1.5 million people in Norway (1/3 of the population) are exposed to transport noise levels exceeding recommended values. The aim of this thesis was to investigate how people react to such noise, what personality and environmental characteristics influence this experience, and if there any negative health consequences?
The current thesis belongs to the field of Psychology; more specifically to Environmental Psychology. Environmental Psychology emphasizes that persons and environments, even if they are separate entities, are continually involved in a series of interactions, both being mutually shaped by the encounter with the other. Interactionalism implies an increased awareness about the causal relationship between contextual background variables and outcome variables. Structural Equation Models (SEM) are chosen to investigate the interrelationships between variables.
Two major data sets are used. Data set 1 stems from 17 local environmental surveys carried out between 1987 and 2001, comprising a total of 19 000 respondents from the cities of Oslo and Drammen. The studies were conducted in 50 different subareas. Data set 2 derives from a socio-acoustic survey of 3262 persons in Oslo. Response rates were in the range 40-50% in data set 1, and 60% in data set 2. In both data sets noise levels inside and outside each participant’s dwelling were assessed using the Nordic Prediction Method for road traffic noise is used. The precision of the estimated noise exposure values hold a higher quality than what is normally used.
General relationships between noise exposure levels and annoyance from road traffic in Norway were established. Half of the population find road traffic noise highly annoying at 70 dB and somewhat annoying at 58 dB. Even if the respondents react stronger to a given noise level than respondents in other European studies, the results fits well with previous results on noise-annoyance relationships.

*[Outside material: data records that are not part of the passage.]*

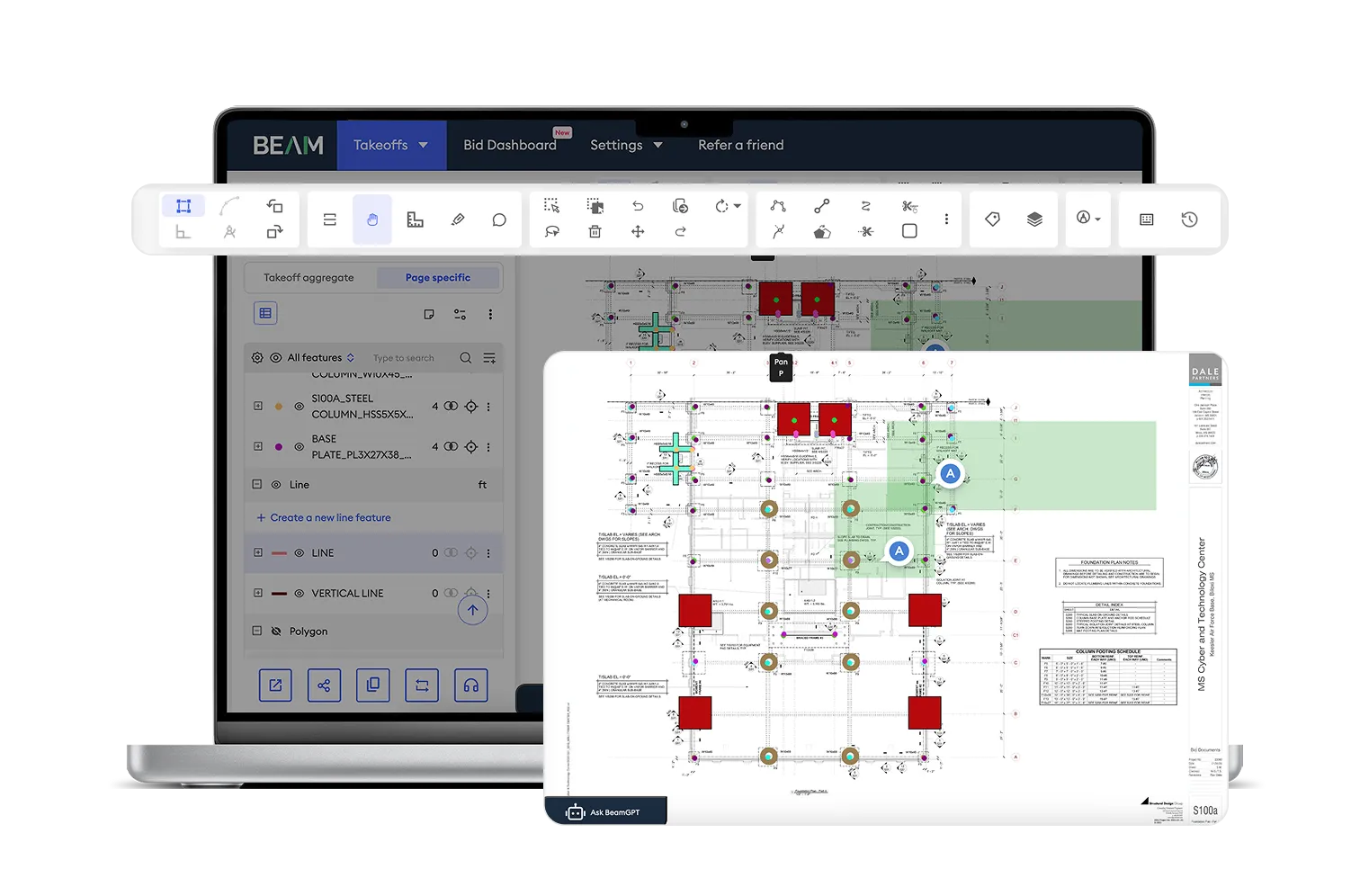
Task: Click the headset support icon in sidebar
Action: [470, 685]
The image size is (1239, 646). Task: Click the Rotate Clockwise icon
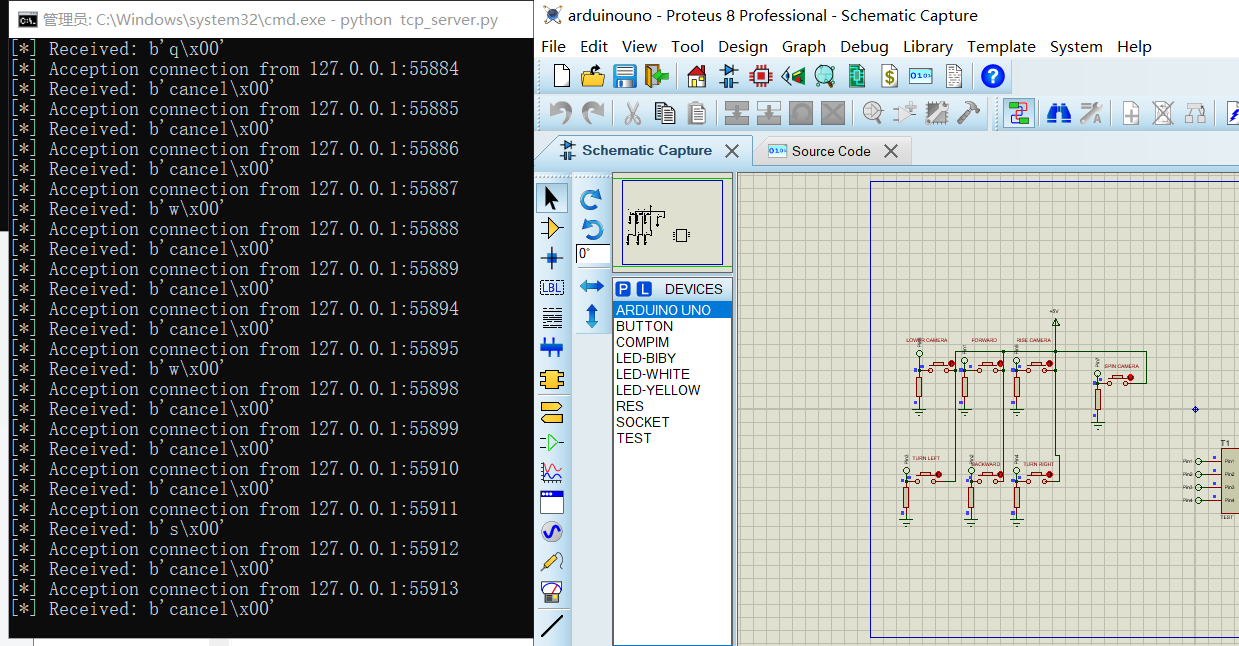click(591, 199)
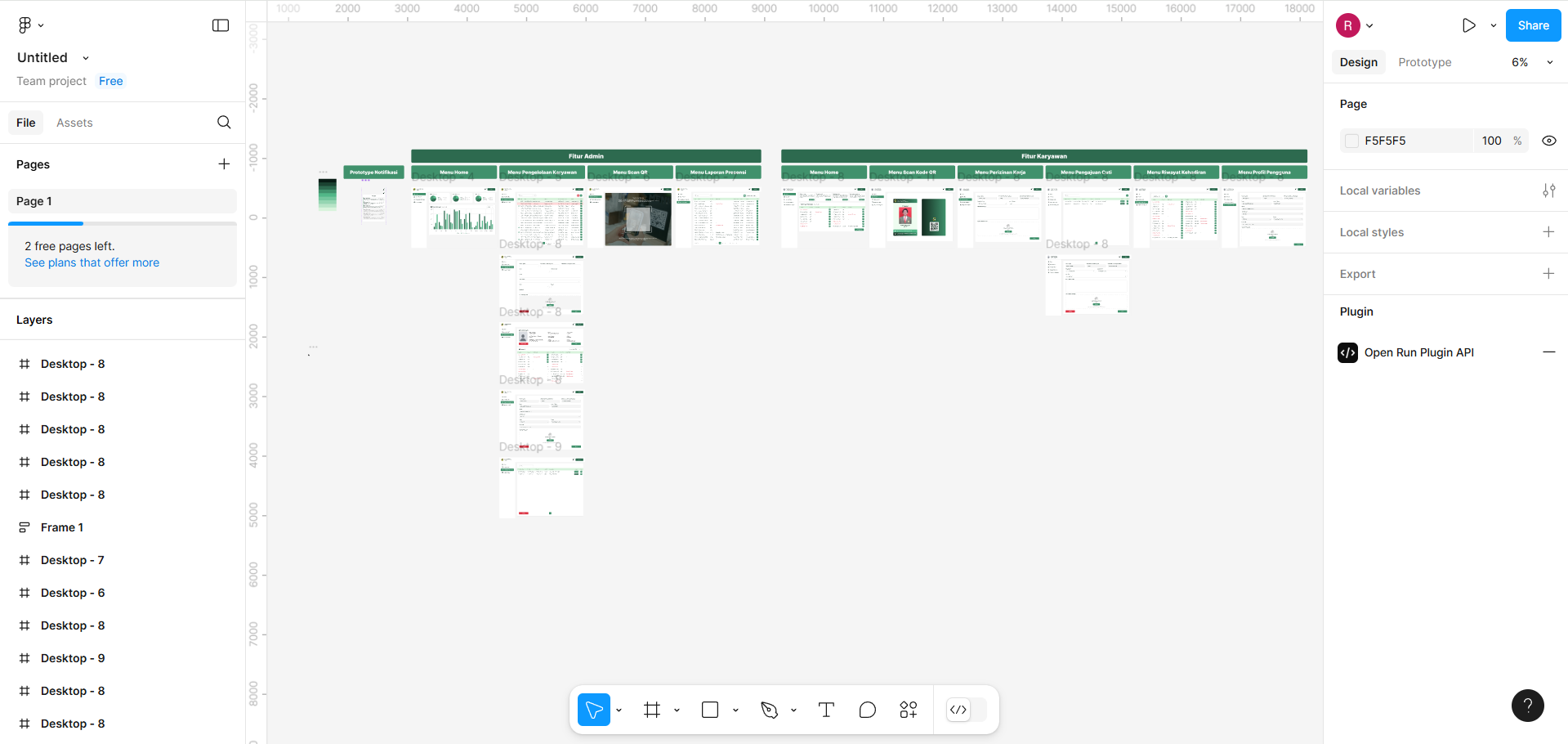Click the F5F5F5 page color swatch
This screenshot has width=1568, height=744.
(1351, 141)
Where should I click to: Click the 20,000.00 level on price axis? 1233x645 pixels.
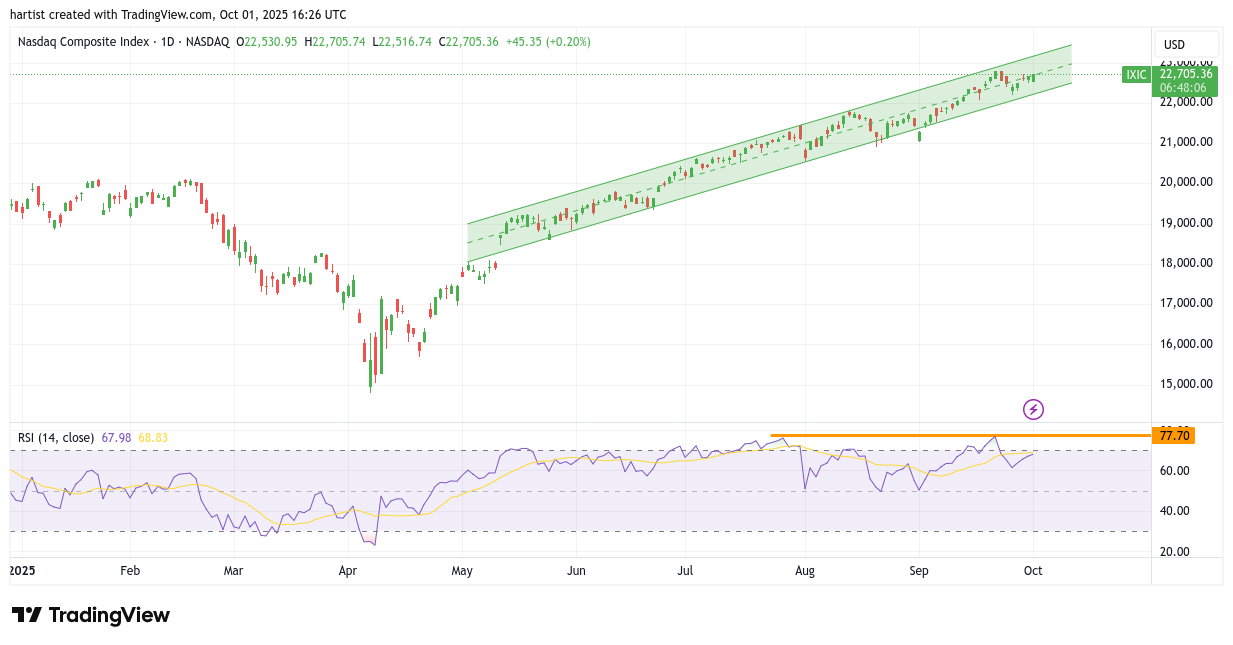[x=1185, y=182]
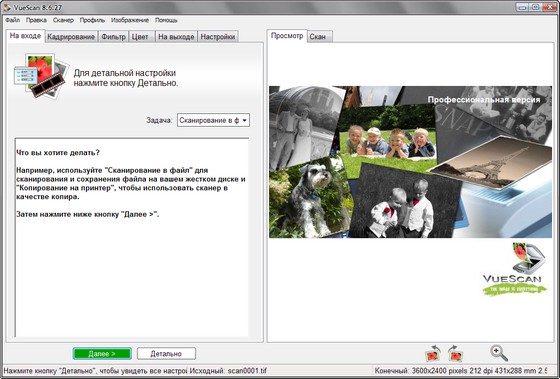This screenshot has height=379, width=560.
Task: Switch to the Кадрирование tab
Action: click(71, 36)
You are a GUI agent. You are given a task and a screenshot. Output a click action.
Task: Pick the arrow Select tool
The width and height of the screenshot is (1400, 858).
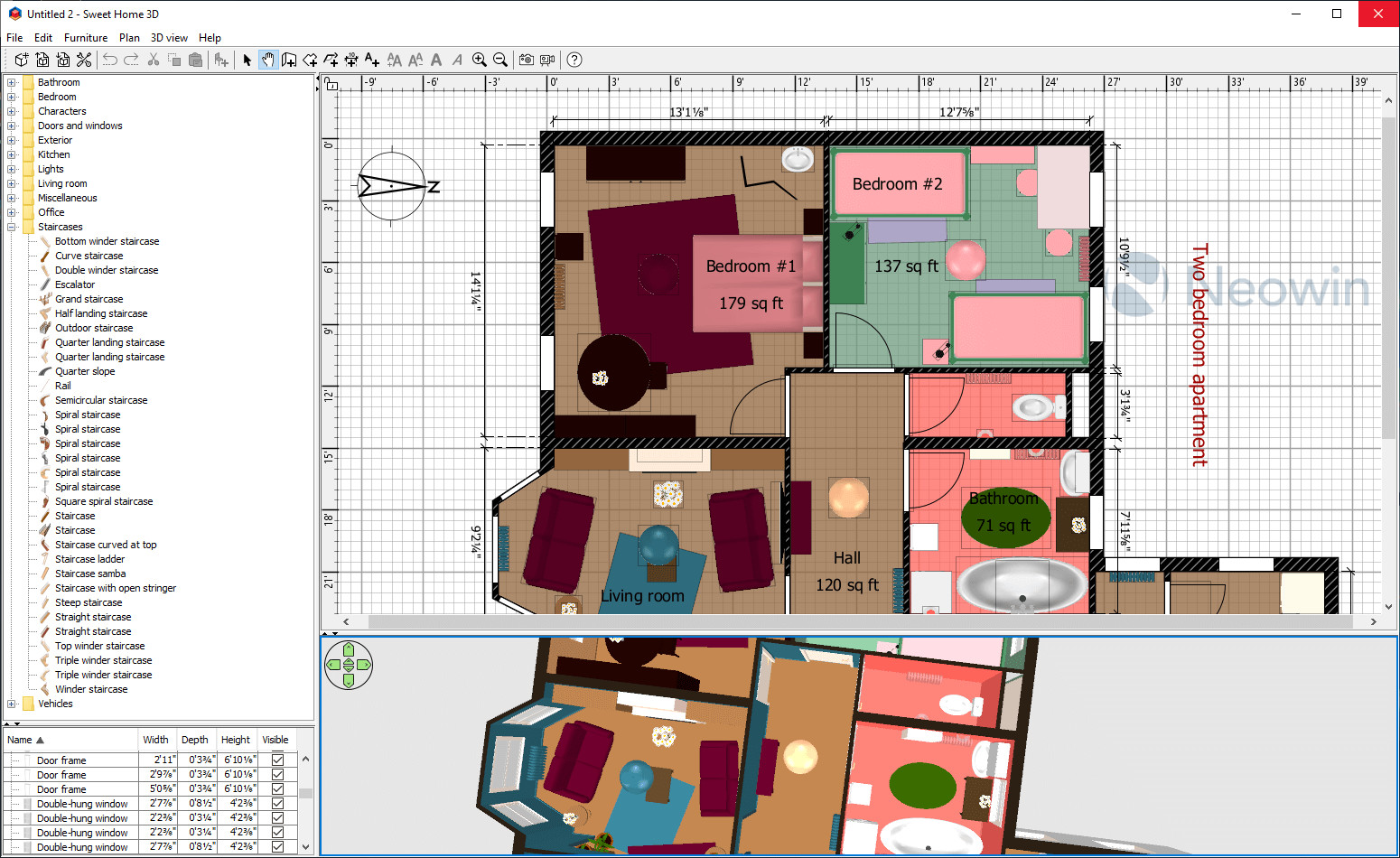pos(247,60)
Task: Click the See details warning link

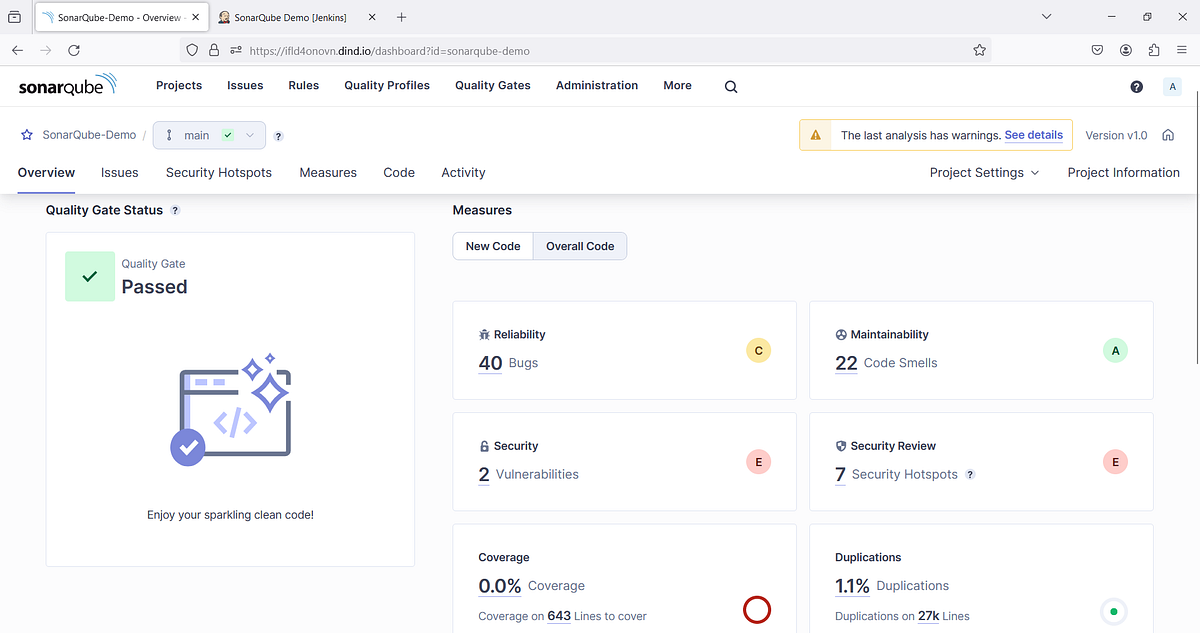Action: pyautogui.click(x=1033, y=135)
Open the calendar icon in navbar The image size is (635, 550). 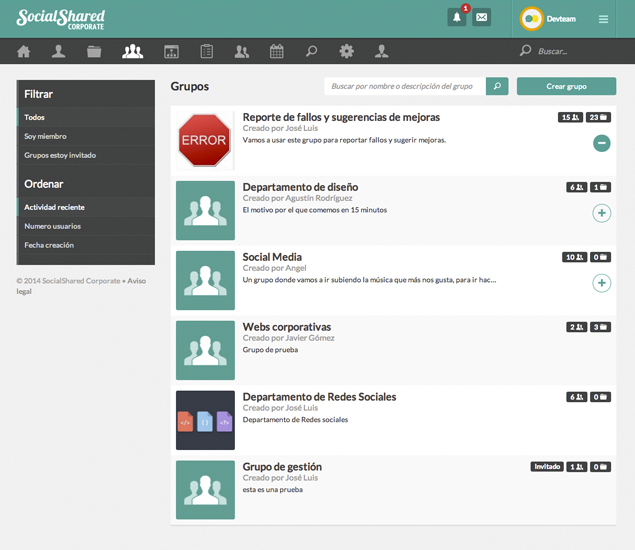[277, 52]
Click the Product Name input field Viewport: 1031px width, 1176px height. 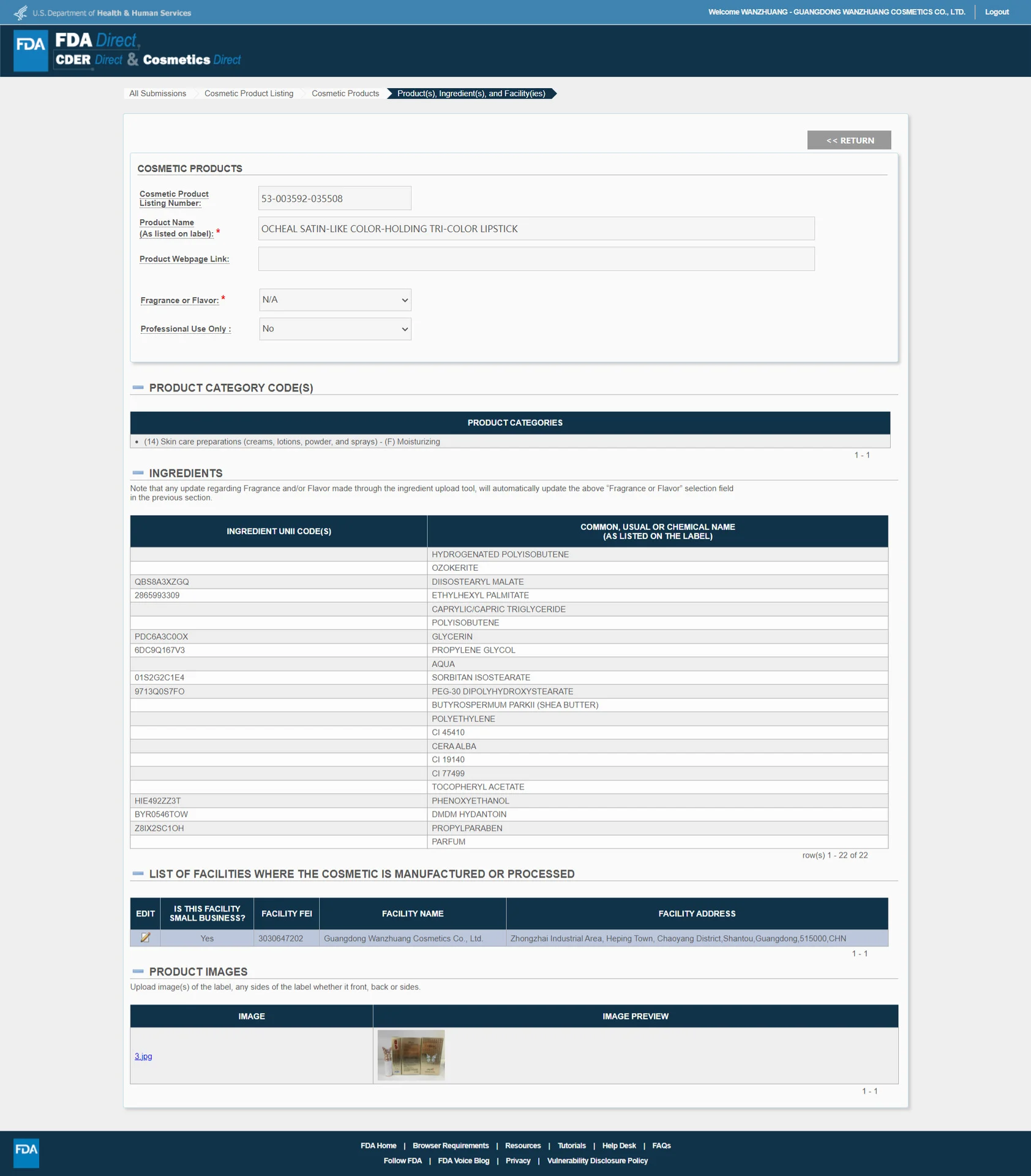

Noise level explains only about 20% of the variance in noise annoyance. Hence, there are a range of other variables that might potentially contribute to explaining why some people find noise bothersome, and others not. We were interested in the impacts of having an adverse neighbourhood soundscape. We therefore used the highest equivalent noise level attained within a radius of 75 meters of the apartment, and calculated a neighbourhood maximum difference indicator, Ldiff.max. This indicator explains a considerable amount of noise annoyance in addition to exposure at the most exposed façade. The “worst” cases can add 7 dB to the calculated residential exposure level.
We investigated whether income may influence annoyance levels directly, by high SES residents having better resources for dealing with a given noise level, or indirectly, by giving high SES residents a choice to live in less noisy areas. The SEM model that was developed helped to illustrate the dynamics of how noise annoyance is produced and socially distributed in a community. Income was (indirectly) related to noise exposure in a medium-sized city, but not in a larger metropolitan area. In line with previous results no (direct) relationship was found between noise annoyance and income.
The models were further elaborated. These models were instrumental in establishing relationships between noise, sleep disturbances, subjective health complaints and cardiovascular disease. No relationship was found between noise exposure or annoyance and cardiovascular disease. The close ties between noise sensitivity and subjective health complaints were used as an argument for paying close attention to the role of general vulnerability in future studies of noise health relationships. Sleeping problems due to road traffic noise have been suggested as a major contributor to stress-related negative health outcomes. We show that road traffic noise is only a moderate contributor to overall sleeping problems, and that subjective health complaints are linked to both sleeping problems and noise experience.
In line with core theoretical principles of environmental psychology the results of these papers point to the importance of looking at the noise health relationship in a broader environmental and psychological context. Future research should combine large-scale community studies with good quality individual exposure assessments. Alongside the pursuit of further knowledge of potential health effects of noise, we should therefore strive to gain further understanding of the causal mechanisms, with particular focus on the psychological and behavioural effects of noise.